Activity – The string "Select" may appear in lines of the entries below. Report how many lines hold it, with only the number.

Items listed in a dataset

----

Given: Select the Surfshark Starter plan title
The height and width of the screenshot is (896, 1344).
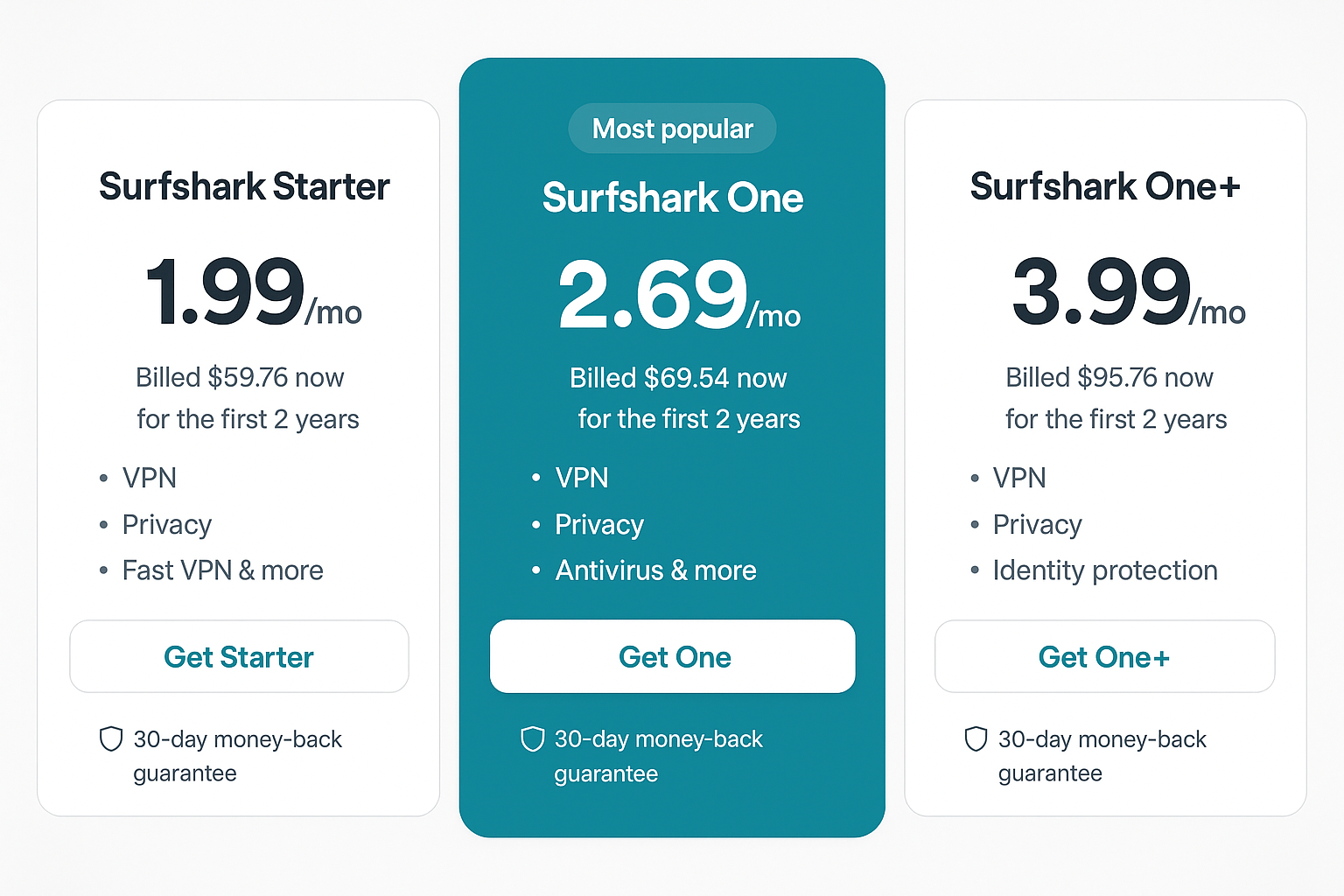Looking at the screenshot, I should (243, 186).
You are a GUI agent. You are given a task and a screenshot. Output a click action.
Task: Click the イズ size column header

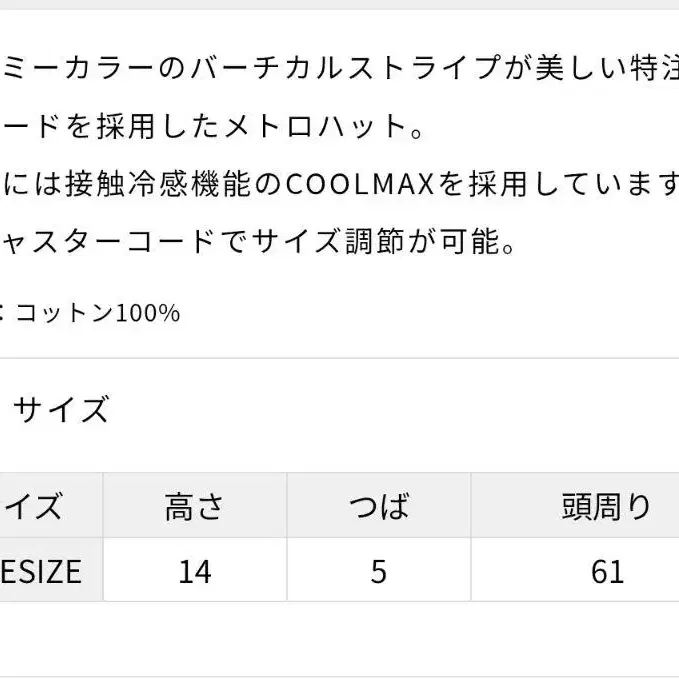pyautogui.click(x=51, y=505)

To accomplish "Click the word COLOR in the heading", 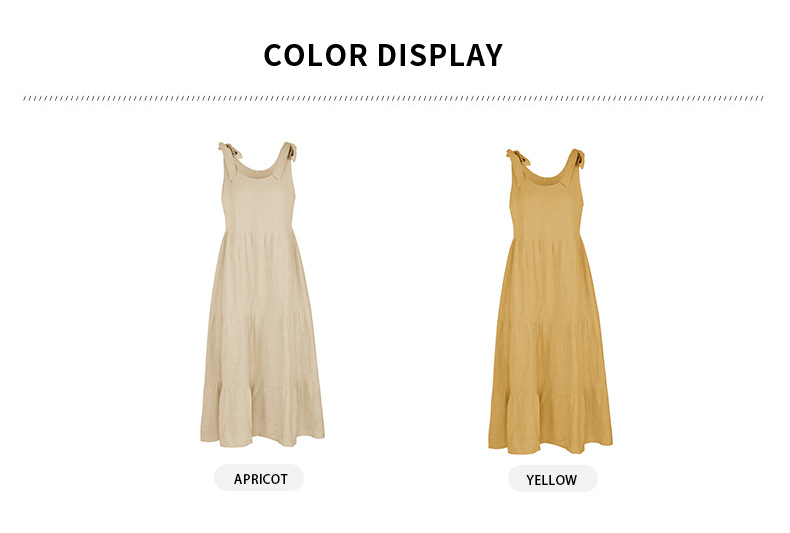I will [316, 55].
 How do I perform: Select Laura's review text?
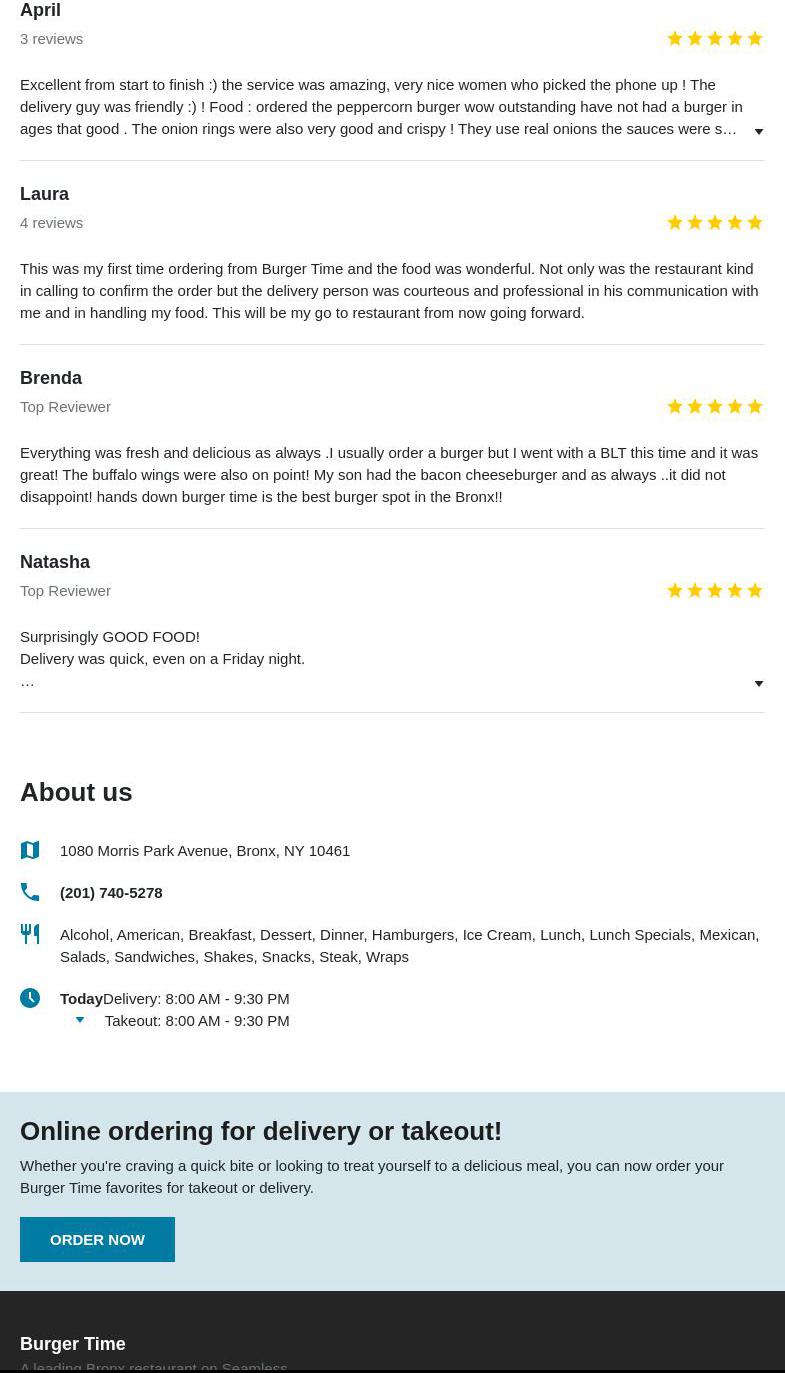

----

Response to this exercise – 2